LGBTQ youth face the same stressors as other teens, such as:

  • the puberty
  • integrate with friends
  • conflict with parents
  • school
  • plan for the future

They must also fight against a society that can reject or stigmatize them.

A 2018 Human Rights Campaign report based on national survey data found much higher stress rates among LGBTQ youth. Some highlights include the following findings:

  • Almost all respondents (95%) report trouble sleeping at night.
  • In the past week, 77% said they felt depressed.
  • Only 26% said they always felt safe at school.

According to the Human Rights Campaign, LGBTQ youth are less likely to have family to turn to for help, which can make it difficult to obtain drug treatment. Some may turn to alcohol or drugs to heal themselves or to deal with the pain of rejection and bullying.

A 2015 study found that school rejection correlated with a higher risk of substance abuse among LGBTQ teens.

Anti-LGBTQ messages, family rejection, and fear can all affect self-esteem. A 2018 Human Rights Campaign survey reports that although most (91%) LGBTQ youth say they are proud of their identity, 70% reported feelings of worthlessness or hopelessness during the week. former.

Additionally, 67% of respondents said they heard from family members making anti-LGBTQ statements.

Feelings of rejection were highest among LGBTQ youth of color. Only 11% of them said that people viewed their racial or ethnic group positively.
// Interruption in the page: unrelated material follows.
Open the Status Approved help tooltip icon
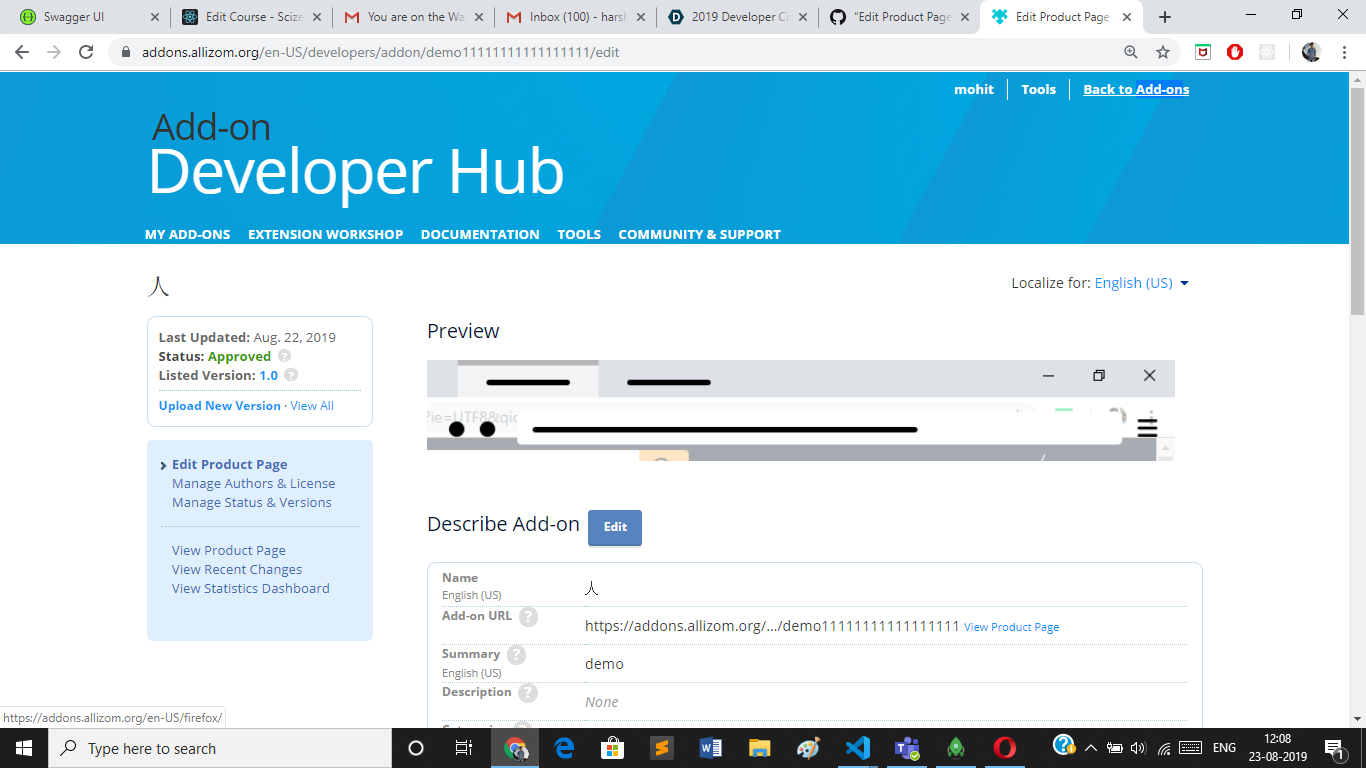 point(284,356)
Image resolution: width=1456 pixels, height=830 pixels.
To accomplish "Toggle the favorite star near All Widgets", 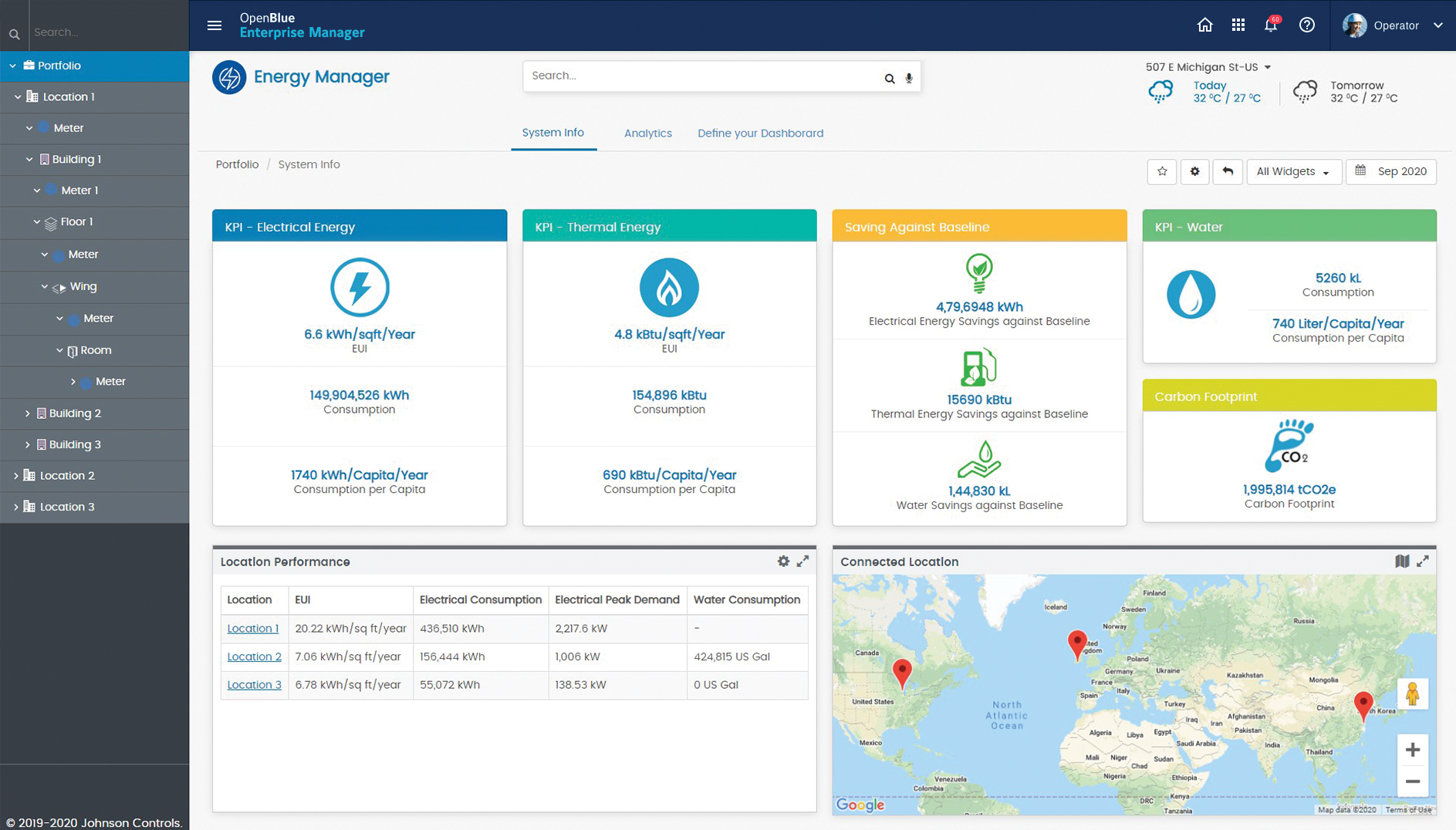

Eating disorders are a way to cope with emotional pain, and some people use them to gain a sense of control when life seems to be getting out of hand.
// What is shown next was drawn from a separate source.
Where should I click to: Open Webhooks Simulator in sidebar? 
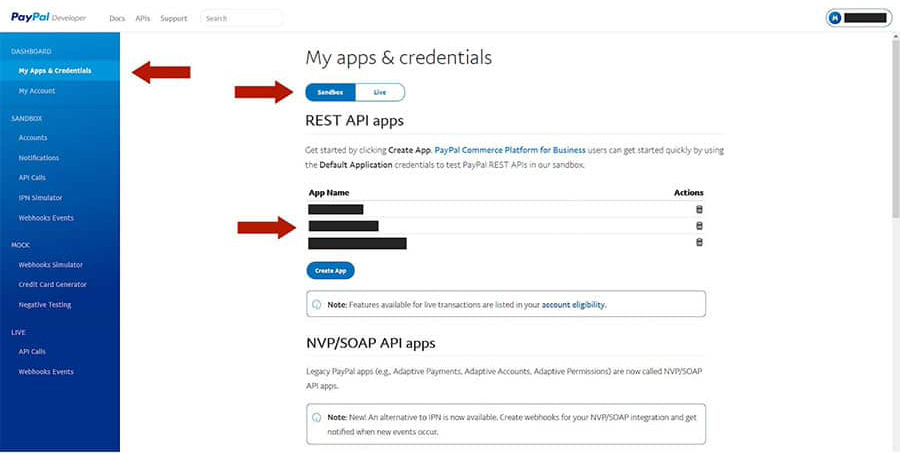tap(50, 265)
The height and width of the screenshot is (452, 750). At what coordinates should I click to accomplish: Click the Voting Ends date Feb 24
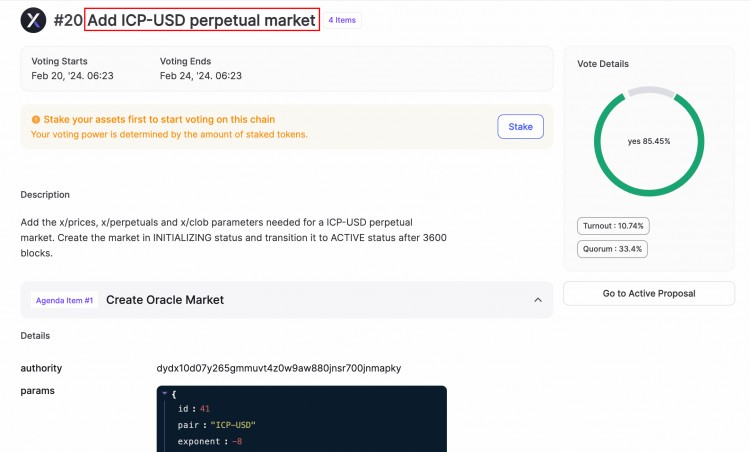pos(200,76)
A 2020 analysis suggests that 54% of LGBT people have been diagnosed with at least one eating disorder at some point in their lives. Another 21% suspect they have an eating disorder.
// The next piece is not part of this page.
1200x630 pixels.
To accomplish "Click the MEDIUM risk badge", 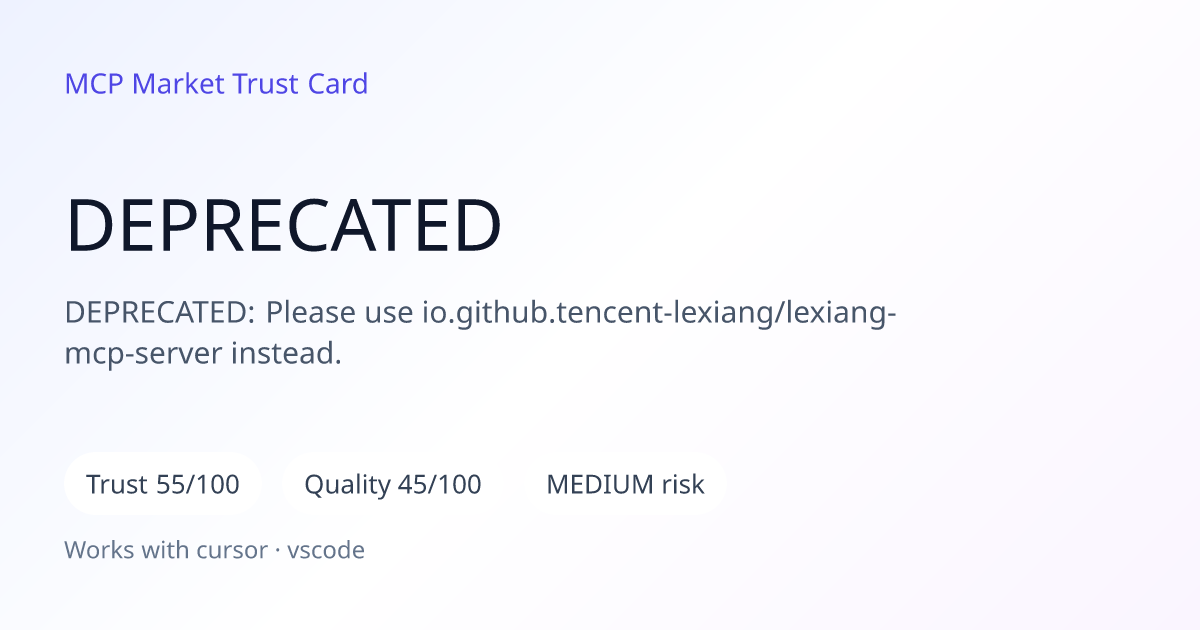I will tap(625, 485).
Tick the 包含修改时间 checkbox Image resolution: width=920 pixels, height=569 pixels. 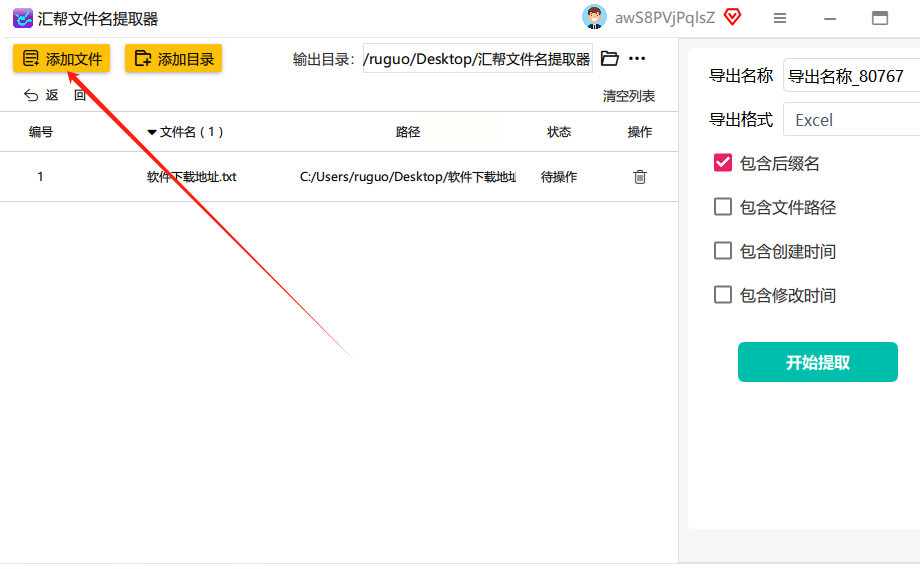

Although mental health issues are common among LGBTQ populations, a person does not have to suffer in silence. Here are some options for getting help:

  • contact a local organization or business that serves the LGBTQIA + community, such as a bookstore or advocacy organization
  • join a campus LGBTQIA + advocacy and support organization
  • get to know an LGBTQIA + adult who can reassure
  • share feelings with a trusted adult, such as a family member, teacher, or mentor
  • seek help from an affirmative LGBTQIA + therapist or counselor, such as a school counselor or college counseling center, who may be able to connect with resources

People can also seek help online through several organizations that provide support and advice. Resources for LGBTQIA + youth include:

LGBTQIA + youth can try to access free and confidential support from qualified professionals through national helplines. These hotlines are available 24 hours a day and can be helpful to anyone with mental health issues or to those who want or need to talk about their feelings.

If someone thinks someone is at immediate risk of suicide, they should call 911 or a local emergency number immediately. People should try to provide as much accurate information as the emergency services need.

Rejection, isolation, bullying, and safety concerns can all make it harder for LGBTQIA + youth to feel safe and supported. This can lead to mental health issues and may explain the higher rates among people from LGBTQIA + communities.

LGBTQIA + youth may try to access online support services or find support networks in their local community who may be able to provide care and support for identity affirmation.